In recent years, many trees on NC State’s campus were completely defoliated. In Charlotte we have seen entire neighborhoods defoliated. Trees can only tolerate two or three consecutive years of defoliation before their growth declines or they die. Cankerworms often drop from host trees on threads to escape predation or to seek new food. Thus, they frequently damage plants growing next to or below their host trees. (An overview of recent NC State research on cankerworms in urban environments can be found here.)
Earlier this month my lab published a paper in Arboriculture and Urban Forestry, titled “The effect of sticky bands on cankerworm abundance and defoliation in urban trees.” Chanthammavong “Bobby” Noukoun, who has worked in my lab for almost two years, is first author. He conducted this research as an undergraduate during the cankerworm outbreak in 2013. He wanted to test the efficacy of sticky bands, a non-insecticide management tactic, to help reduce cankerworm damage to campus trees.
Sticky bands are bands of tape or plastic that are wrapped around tree trunks and covered with a sticky product called Tanglefoot. Sticky bands exploit an unusual aspect of cankerworm biology: the female moths are wingless.

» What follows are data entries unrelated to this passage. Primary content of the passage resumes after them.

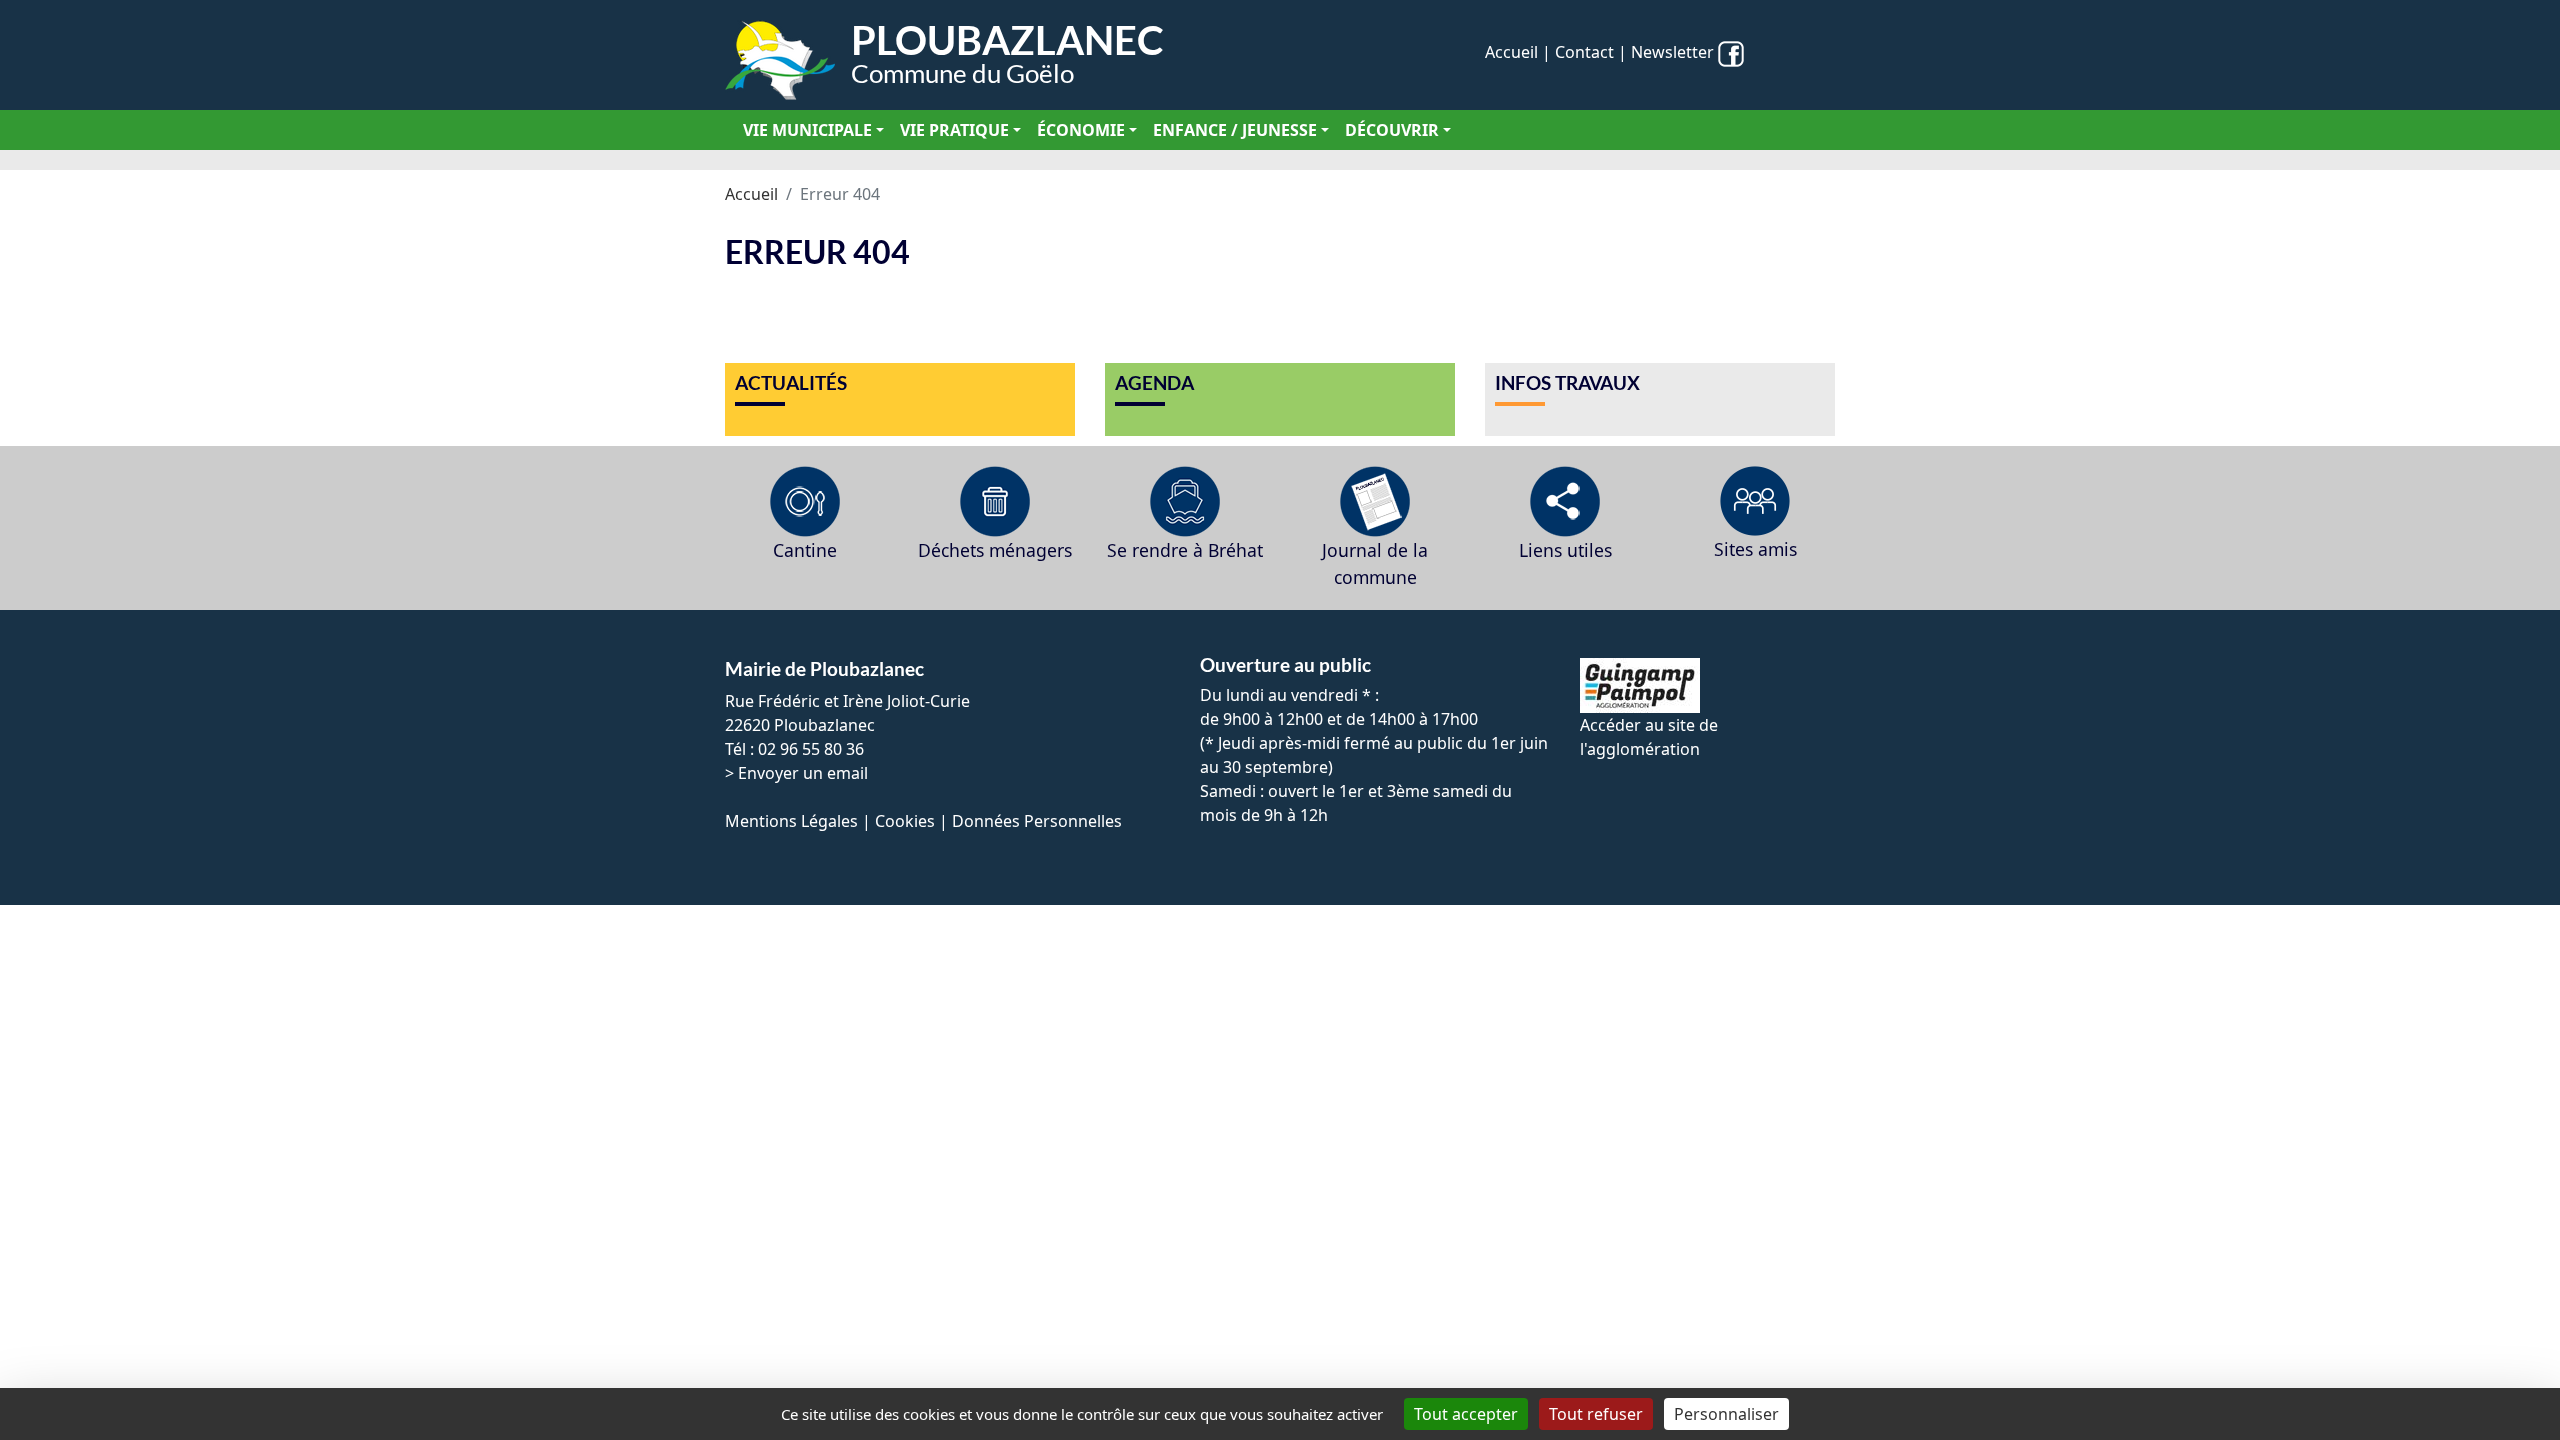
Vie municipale (807, 130)
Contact (1584, 52)
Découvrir (1392, 130)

Therefore they have to climb up trees to lay eggs and can get stuck in sticky bands before they reach the canopy. If moths never reach the canopy to lay eggs then you shouldn’t have cankerworms or damage come spring.
Bobby installed zero, one, or two sticky bands on 36 campus willow oak trees, then measured caterpillar abundance and defoliation in tree canopies. The sticky bands caught over 16,000 female cankerworm moths, which can each lay over 100 eggs. Sticky bands reduced cankerworm abundance in the trees but did not measurably reduce defoliation. However, defoliation of most study trees was less than 30 percent (far from total defoliation). Many cities install sticky bands on hundreds or thousands of trees each spring to protect them from defoliation. Since the tiny caterpillars can float from tree to tree (entomologists call it ballooning), banding at a large scale probably works better than banding only a few of the trees in an area.
We are going to follow up this work with research to investigate the efficacy of sticky bands at the scale of entire neighborhoods. Bobby was supported in part by an NC State Undergraduate Research Grant.